Yukarıda ifade edilen kanuni düzenlemeler, içtihatlar ve görüş yazısı birlikte değerlendirildiğinde, genel olarak soruşturma evresinin gizli olduğu, gizlilikten anlaşılması gerekenin ise suçun işlenmesinden kamu davası açılıncaya kadar geçen sürede şüpheli/şüphelilerin gecikmeksizin tespiti, kaçmalarının önlenmesi ve suçla ilgili delillerin eksiksiz toplanarak kamu davasının açılabilmesi imkânınının sağlanması olduğu, şüpheli müdafii ya da katılan, suçtan zarar gören veya malen sorumlunun vekili olan avukatın soruşturmanın amacını tehlikeye düşürmemek kaydıyla soruşturma evrakını inceleyebileceği, ancak bunun için de avukatın müdafi veya vekil olduğuna dair UYAP sisteminde kaydının bulunması ya da görevlendirme yazısı veya vekâletname ibraz etmesi gerektiği, vekaletname ya da görevlendirme yazısı olmadan sadece mahkemelerdeki dava dosyaları ile icra dairelerindeki takip dosyalarının incelenebileceği, soruşturma dosyalarının ise incelenemeyeceği, nitekim bu hususun 1136 sayılı Kanun’un 46. maddesinin ikinci fıkrasında vekâletname ibraz etmeyen avukata dosyadaki kağıt veya belgelerin örneği veya fotokopisinin verilmeyeceği belirtilerek açıkça düzenlendiği, öte yandan bir kişinin sırf avukat olmasının müdafi veya vekile tanınan tüm haklardan yararlanması anlamına gelmeyeceği, aksi düşüncenin kabulü halinde her avukatın istediği soruşturma dosyasını inceleyebileceği anlamına gelecektir ki bu husus soruşturmanın gizliliği, masumiyet karinesi, kişilerin lekelenmeme hakkı ve kişisel verilerin korunması ilkelerine aykırı olması nedeniyle kabul edilemez olduğu, bu durumlarda dosyaların incelenebilmesi savcıların takdirinde olduğu, savcıların dosya inceletmeme yetkilerinin itiraza tabi olmadığının gözetilmemesinde,
Kabule göre de; Avukatın 06.02.2020 tarihli dilekçesinde soruşturma dosyasını inceleme talebinde bulunmuş, ancak Avukat tarafından, tarafın iznini içeren imzalı dilekçesinin sunulmadığı gözetilmeksizin, merciince yapılan itirazın kabulü yerine, yazılı şekilde reddine karar verilmesinde; isabet görülmediğinden bahisle, 5271 sayılı CMK’nın 309. maddesi gereğince anılan kararın bozulması lüzumunun ihbar olunduğu anlaşıldı.
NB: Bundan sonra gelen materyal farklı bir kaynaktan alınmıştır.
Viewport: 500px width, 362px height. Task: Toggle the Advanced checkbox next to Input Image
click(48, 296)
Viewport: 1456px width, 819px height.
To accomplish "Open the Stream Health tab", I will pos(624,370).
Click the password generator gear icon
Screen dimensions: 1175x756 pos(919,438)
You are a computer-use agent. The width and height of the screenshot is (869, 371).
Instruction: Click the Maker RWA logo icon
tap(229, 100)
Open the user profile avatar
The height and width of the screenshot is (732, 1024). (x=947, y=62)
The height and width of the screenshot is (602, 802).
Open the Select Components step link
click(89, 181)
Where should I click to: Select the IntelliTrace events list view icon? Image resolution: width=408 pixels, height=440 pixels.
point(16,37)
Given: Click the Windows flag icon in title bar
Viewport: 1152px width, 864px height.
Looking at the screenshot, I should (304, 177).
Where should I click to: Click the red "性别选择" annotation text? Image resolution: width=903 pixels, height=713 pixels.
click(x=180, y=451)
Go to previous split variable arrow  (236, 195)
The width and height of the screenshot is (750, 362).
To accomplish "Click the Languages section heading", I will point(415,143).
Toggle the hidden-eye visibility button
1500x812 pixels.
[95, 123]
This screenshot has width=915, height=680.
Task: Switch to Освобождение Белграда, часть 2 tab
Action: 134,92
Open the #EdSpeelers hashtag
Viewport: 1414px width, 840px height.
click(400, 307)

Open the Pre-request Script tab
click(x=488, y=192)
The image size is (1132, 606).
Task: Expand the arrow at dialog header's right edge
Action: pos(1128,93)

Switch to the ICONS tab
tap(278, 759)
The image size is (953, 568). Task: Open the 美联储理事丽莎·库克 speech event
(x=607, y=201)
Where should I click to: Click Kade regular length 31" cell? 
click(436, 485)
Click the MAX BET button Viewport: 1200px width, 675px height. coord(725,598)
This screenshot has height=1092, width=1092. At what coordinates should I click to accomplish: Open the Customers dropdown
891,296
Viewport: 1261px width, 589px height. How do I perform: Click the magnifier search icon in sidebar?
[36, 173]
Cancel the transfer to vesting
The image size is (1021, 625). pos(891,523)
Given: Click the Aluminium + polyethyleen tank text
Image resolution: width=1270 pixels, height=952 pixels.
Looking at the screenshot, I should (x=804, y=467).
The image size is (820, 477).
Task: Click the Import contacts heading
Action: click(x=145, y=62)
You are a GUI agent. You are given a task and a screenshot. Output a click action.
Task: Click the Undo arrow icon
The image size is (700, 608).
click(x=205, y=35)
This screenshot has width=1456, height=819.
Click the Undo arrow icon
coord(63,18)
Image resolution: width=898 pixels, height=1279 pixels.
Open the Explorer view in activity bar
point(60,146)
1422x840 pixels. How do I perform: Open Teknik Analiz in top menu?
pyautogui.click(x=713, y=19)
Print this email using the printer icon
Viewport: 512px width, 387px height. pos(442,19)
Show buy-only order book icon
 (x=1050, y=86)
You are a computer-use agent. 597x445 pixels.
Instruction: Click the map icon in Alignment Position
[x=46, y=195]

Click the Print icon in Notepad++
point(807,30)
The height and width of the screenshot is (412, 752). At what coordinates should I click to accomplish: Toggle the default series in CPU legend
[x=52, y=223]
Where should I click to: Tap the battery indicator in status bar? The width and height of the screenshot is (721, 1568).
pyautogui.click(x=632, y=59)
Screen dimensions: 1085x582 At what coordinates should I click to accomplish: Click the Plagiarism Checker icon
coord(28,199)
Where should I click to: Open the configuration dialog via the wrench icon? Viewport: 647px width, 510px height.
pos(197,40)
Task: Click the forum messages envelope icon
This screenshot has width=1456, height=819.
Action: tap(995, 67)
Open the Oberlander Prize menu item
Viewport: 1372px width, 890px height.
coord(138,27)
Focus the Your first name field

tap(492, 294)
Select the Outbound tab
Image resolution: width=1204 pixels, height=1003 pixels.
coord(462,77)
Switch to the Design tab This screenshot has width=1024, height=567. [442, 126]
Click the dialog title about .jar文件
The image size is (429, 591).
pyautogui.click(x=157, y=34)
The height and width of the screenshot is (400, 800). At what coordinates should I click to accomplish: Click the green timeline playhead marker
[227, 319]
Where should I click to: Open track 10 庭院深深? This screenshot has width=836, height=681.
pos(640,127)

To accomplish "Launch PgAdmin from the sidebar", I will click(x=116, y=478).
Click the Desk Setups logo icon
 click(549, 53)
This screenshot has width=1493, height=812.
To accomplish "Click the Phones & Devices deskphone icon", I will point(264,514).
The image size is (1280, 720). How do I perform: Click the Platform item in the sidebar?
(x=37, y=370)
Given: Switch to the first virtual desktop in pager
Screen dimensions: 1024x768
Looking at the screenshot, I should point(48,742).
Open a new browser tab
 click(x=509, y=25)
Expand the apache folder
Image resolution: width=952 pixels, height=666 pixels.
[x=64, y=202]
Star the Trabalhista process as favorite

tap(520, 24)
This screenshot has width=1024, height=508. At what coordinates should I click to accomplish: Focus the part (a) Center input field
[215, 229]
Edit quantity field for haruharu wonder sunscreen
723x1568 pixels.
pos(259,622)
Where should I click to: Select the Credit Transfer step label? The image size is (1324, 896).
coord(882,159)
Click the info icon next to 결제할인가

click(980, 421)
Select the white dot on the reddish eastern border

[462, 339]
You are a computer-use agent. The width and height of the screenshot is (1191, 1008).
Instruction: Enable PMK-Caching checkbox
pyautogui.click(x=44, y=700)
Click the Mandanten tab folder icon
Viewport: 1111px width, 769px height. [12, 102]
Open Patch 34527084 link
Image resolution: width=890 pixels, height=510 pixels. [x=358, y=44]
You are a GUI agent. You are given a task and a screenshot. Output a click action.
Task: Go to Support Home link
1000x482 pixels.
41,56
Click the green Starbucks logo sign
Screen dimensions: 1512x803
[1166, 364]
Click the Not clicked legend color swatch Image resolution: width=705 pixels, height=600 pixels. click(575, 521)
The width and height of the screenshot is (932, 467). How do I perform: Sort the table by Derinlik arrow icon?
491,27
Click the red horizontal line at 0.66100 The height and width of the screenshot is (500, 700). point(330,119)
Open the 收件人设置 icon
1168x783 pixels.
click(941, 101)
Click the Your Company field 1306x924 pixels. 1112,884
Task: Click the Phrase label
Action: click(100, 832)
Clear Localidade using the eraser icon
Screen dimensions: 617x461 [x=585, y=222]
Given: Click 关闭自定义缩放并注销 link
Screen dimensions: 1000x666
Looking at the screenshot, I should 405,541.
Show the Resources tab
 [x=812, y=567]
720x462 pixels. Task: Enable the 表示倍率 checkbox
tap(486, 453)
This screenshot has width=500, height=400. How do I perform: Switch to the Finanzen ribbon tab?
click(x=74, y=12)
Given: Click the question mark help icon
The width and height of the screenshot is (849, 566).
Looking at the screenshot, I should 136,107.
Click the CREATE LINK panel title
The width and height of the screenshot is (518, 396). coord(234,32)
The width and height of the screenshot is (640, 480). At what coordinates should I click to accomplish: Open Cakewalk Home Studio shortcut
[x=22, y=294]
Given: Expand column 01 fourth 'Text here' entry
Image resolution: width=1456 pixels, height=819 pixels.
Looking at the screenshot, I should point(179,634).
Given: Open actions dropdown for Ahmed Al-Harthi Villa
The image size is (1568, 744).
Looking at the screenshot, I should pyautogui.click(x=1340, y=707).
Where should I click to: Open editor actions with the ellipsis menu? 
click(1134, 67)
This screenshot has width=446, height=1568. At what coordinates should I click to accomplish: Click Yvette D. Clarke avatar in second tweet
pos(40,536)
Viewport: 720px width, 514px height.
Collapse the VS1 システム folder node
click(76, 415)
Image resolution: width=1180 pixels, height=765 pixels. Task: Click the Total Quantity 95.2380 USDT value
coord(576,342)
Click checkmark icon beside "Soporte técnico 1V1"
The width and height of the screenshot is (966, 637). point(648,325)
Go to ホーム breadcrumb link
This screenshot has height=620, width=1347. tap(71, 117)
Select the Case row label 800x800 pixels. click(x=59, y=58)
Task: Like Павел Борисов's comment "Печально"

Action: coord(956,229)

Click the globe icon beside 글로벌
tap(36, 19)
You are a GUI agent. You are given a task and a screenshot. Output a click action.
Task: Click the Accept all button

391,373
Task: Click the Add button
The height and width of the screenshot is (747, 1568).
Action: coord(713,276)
Gereği görüşülüp düşünüldü: 5271 sayılı CMK’nın 158. maddesine göre savunma hakkına zarar vermemek koşuluyla soruşturma evresindeki usul işlemlerinin gizli olduğu hükmü ile aynı Kanun’un 137. maddesinin “şüpheli ve müdafisinin soruşturma evresinde dosya içeriğini inceleyebileceğine ilişkin hüküm ve anılan Kanun’un 2. maddesinde müdafinin, şüpheli veya sanığın ceza muhakemesinde savunmasını yapan avukatı olduğu hususları birlikte değerlendirildiğinde; ancak şüpheli veya sanığın baro tarafından atanan veya vekalet sözleşmesi olan avukatın müdafi sayılması, dosyayı inceleme yetkisinin de yalnızca şüpheli veya müdafiye tanınması her avukata böyle bir yetkinin verilmemiş olmasına göre itirazın reddine karar verilmesinde isabet yoktur.